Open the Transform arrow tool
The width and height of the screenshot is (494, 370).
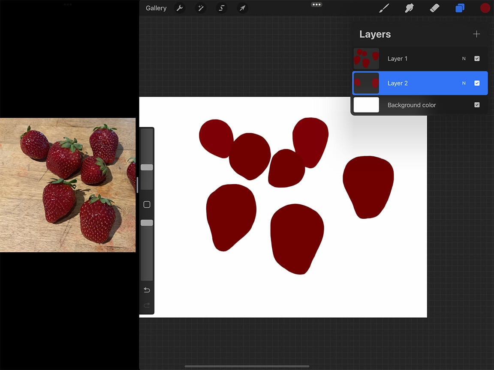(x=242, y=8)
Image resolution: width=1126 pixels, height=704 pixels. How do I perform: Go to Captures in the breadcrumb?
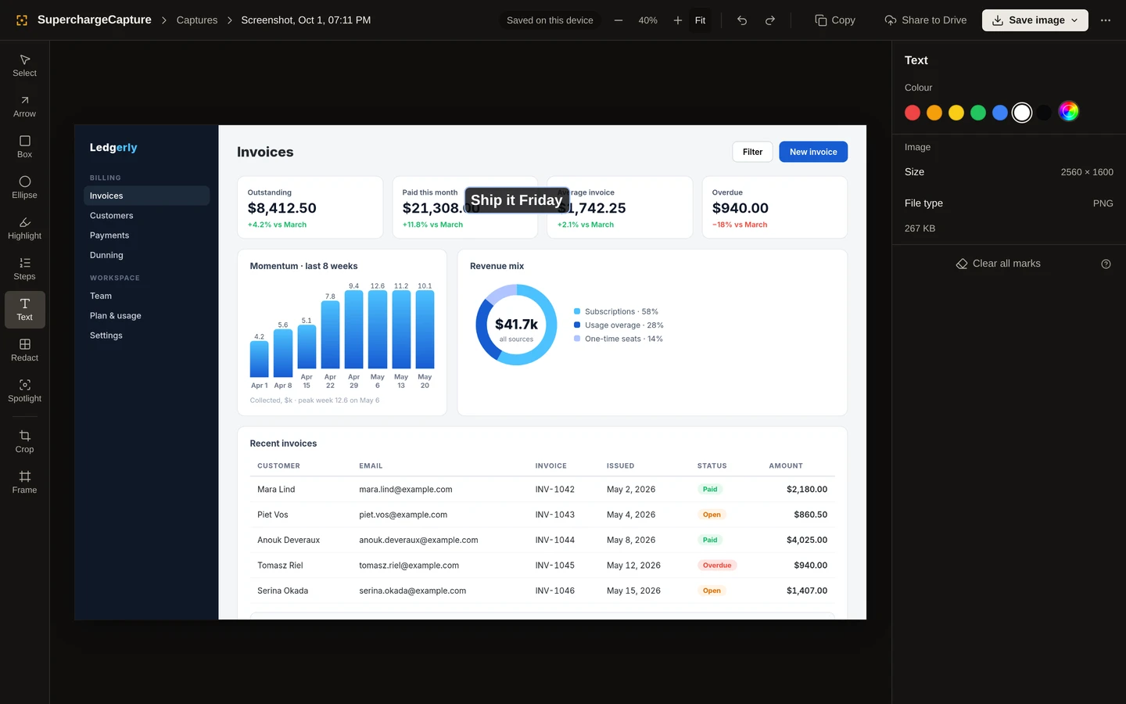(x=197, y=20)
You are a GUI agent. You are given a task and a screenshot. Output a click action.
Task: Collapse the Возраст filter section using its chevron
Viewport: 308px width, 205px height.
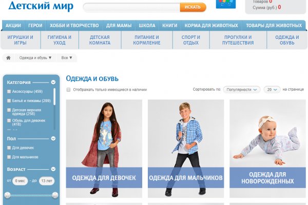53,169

==

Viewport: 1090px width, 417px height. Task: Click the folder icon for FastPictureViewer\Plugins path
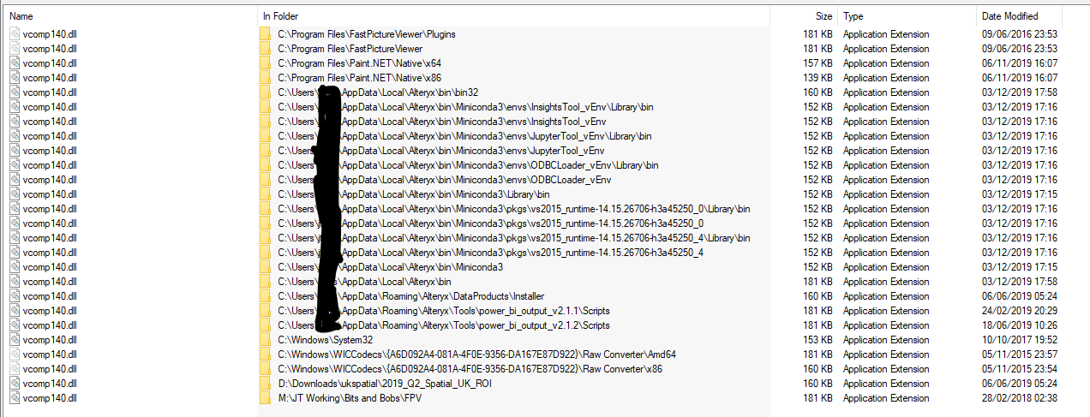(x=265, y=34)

■ **REQUIRED ACTION**
Return the lines above from the one with "The width and" through the one with "You are a GUI", verbatim and nothing else. Omit every picture.

■ **THE COMPLETED TASK**
The width and height of the screenshot is (494, 370).
(x=242, y=8)
Image resolution: width=1126 pixels, height=704 pixels. How do I perform: Go to Captures in the breadcrumb?
(x=197, y=20)
You are a GUI agent. You are given a task and a screenshot. Output a click action.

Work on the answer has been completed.